Pedagogia “democratica”, una catastrofe. La scuola berlingueriana è fuori dal mondo

È inutile prendersela con lo scientismo quando si tratta di eugenetica e non capire che la distruzione della scuola deriva dalla stessa sfera concettuale: è l’idea per cui le sorti della persona appartengono a una élite di specialisti, nella fattispecie i pedagogisti “democratici” e i docimologici, o “scienziati” della valutazione. Come la nuova eugenetica vuol manipolare la persona come se fosse una macchina, così gli pseudoscienziati dell’educazione avanzano la pretesa che i processi educativi e la valutazione possano essere trattati in modo oggettivo con gli stessi metodi delle scienze fisico-matematiche. Ma l’idea che i comportamenti soggettivi siano misurabili e trattabili come un campo magnetico è, oltre che ridicola e ignorante, destinata a un fallimento certo. Ed è proprio a questo fallimento che questa corporazione di irresponsabili ha trascinato la scuola, non solo in Italia. Tempi ha meritoriamente dedicato un servizio al matematico francese Laurent Lafforgue che combatte le «politiche ispirate da un’ideologia che non attribuisce valore al sapere», bensì «a teorie pedagogiche deliranti», alla «teoria dell’allievo “al centro del sistema” e che deve “costruire lui stesso i suoi saperi”». Non a caso dilaga la parola “laboratorio”. Laboratorio è cosa che ha senso soltanto per la fisica, la chimica e la biologia, mentre il termine “laboratorio didattico” è una pomposa insulsaggine. Ma il termine dilaga perché, in queste visioni, tutta la scuola è un terreno di sperimentazione della pseudoscienza della pedagogia e della valutazione “oggettiva”. Sia detto di passaggio: avete mai visto nulla di meno oggettivo, e anzi espressione di soggettività ignorante, delle attuali schede di valutazione, sostitutive delle vecchie pagelle? Dove al posto di “matematica” se ne danno definizioni che meriterebbero una disonorevole bocciatura?
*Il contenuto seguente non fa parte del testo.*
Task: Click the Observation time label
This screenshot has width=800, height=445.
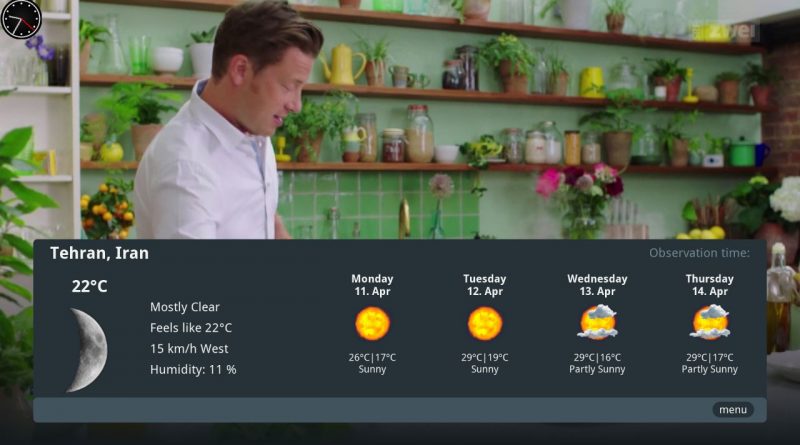Action: coord(699,253)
Trasformando la scuola in laboratorio, il pedagogismo democratico l’ha separata dal mondo reale, in quanto sfera rarefatta dei suoi esperimenti e non luogo in cui ci si introduce alla vita sociale e alle sue regole; come se non fosse un’autentica follia che il luogo dove i nostri figli trascorrono la maggior parte del loro tempo sia altra cosa dalla vita reale. Nella scuola non si insegnano più le regole di civiltà, i comportamenti rispettosi, il valore dello studio e dell’applicazione, del merito, della competizione e della selezione. E allora niente premi ai migliori, né sanzioni ai nullafacenti o teppisti, né bocciature né punizioni. L’aspetto tragicomico è che poi i valori della competizione e del merito vengono esaltati come decisivi per il futuro della società. Ma chi sia cresciuto nel Paese dei Balocchi del pedagogismo democratico – dove fioriscono spinelli e telefonini, si smutandano i professori e si bastonano a sangue i crocefissi – come potrà entrare nel mondo reale, se non come uno spostato sociale? Del resto, l’ignoranza delle regole e l’incapacità di applicarsi allo studio che dilaga tra i giovani che entrano nelle università è un indice della catastrofe.
Il professor Luigi Berlinguer è persona tenace nel difendere le sue imprese, ma l’ostinazione non è una qualità. Il tono caparbio e aggressivo con cui egli continua a rivendicare la giustezza delle sue “politiche” è soltanto la rappresentazione della condizione in cui si trova la corporazione che egli ha portato al vertice dell’istruzione (e che colà è stata lasciata dal centrodestra) e di cui è il lord protettore. È una condizione bene descritta da Laurent Lafforgue: «Tutte queste persone hanno oggi uno scopo soltanto: scaricare le loro responsabilità e quindi mascherare con tutti i mezzi la realtà del disastro».